A coalition of Ghanaian business associations has vehemently condemned Public Utilities Regulatory Commission’s (PURC) push for new electricity tariff hikes, labelling the current pricing system as “anti-business, anti-growth, and fundamentally flawed.”
The Food and Beverages Association of Ghana (FABAG), joined by the Ghana Union of Traders Association (GUTA) and the Ghana Plastic Manufacturers Association, expressed “outrage” over the continuous tariff engagements, arguing that the soaring cost of power is not only unsustainable but actively encourages criminality.
FABAG Executive Chairman, Rev. John Awuni, noted that the current regime “punishes honest businesses and users in general and rewards inefficiency.”
“When electricity becomes unaffordable, it becomes a target for illegal access. We are fast creating a society where honest business owners are punished while defaulters and illegal users thrive,” Rev. Awuni stated.
The groups contend that honest Ghanaians are being forced to subsidize the power sector’s chronic losses, mismanagement, and corruption. This burden, they warn, is pushing manufacturers, especially SMEs and energy-intensive industries (like cold storage and factories), to scale down operations, lay off workers, or pass exorbitant costs to already “overburdened consumers.”
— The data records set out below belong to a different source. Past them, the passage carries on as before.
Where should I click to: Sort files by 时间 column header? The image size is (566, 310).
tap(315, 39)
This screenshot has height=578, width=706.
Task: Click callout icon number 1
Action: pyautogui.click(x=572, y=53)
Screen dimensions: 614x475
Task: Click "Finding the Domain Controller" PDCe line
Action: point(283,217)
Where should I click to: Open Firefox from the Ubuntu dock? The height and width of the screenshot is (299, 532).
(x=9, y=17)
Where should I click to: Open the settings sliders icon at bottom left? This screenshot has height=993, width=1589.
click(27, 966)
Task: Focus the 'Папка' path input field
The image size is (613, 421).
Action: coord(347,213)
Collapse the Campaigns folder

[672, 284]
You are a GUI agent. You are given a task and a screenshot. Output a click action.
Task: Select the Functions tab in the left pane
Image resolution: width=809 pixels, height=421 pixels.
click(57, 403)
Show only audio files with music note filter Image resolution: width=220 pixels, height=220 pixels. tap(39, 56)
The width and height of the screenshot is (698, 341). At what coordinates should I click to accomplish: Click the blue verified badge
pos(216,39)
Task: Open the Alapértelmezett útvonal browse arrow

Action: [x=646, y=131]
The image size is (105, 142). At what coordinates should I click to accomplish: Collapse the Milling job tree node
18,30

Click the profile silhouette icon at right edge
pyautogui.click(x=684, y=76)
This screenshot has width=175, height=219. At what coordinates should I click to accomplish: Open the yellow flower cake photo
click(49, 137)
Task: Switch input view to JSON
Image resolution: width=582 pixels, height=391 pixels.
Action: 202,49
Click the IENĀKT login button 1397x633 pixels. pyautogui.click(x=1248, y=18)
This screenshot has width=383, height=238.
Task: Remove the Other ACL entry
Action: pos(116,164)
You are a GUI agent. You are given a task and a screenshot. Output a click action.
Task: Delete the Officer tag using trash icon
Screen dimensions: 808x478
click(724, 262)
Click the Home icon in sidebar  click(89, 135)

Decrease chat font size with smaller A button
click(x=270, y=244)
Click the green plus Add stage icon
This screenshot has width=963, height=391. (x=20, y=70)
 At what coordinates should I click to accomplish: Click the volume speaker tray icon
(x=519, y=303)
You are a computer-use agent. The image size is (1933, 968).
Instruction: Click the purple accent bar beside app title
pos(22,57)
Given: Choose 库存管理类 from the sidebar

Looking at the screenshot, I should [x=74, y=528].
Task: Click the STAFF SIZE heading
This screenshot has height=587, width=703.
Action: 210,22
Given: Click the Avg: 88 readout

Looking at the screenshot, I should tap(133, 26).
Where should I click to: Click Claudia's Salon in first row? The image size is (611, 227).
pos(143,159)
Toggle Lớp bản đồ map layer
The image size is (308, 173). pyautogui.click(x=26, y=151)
The associations argued that the disproportionate tariffs on productive sectors are a “clear betrayal of government’s own promise to make Ghana an industrial hub,” as they make local manufacturing uncompetitive and imports more attractive.
Rev. Awuni stressed that pursuing tariff increases without fixing internal problems is futile, comparing it to “pouring water into a leaking bucket.”
“No amount of higher tariffs can sustainably compensate for the inefficiency, mismanagement, poor revenue collection, bad debts, poor workers attitude and corruption in our Utilities,” he asserted.
The business coalition is demanding immediate and comprehensive reforms from the government and the PURC, calling for a shift from punishing consumers to fixing systemic problems. Their core demands include:
- A full audit of the real cost of power production and distribution.
- A simplified, transparent tariff structure that rewards efficiency and productive use.
- Urgent relief for businesses, particularly in manufacturing and agribusiness.
- An aggressive crackdown on internal waste and corruption in the power sector, not just illegal connections.
- Implementation of quantifiable internal or operational cost-cutting measures.
The statement concluded with an appeal to President John Mahama to “act now,” declaring, “Electricity must empower not impoverish.”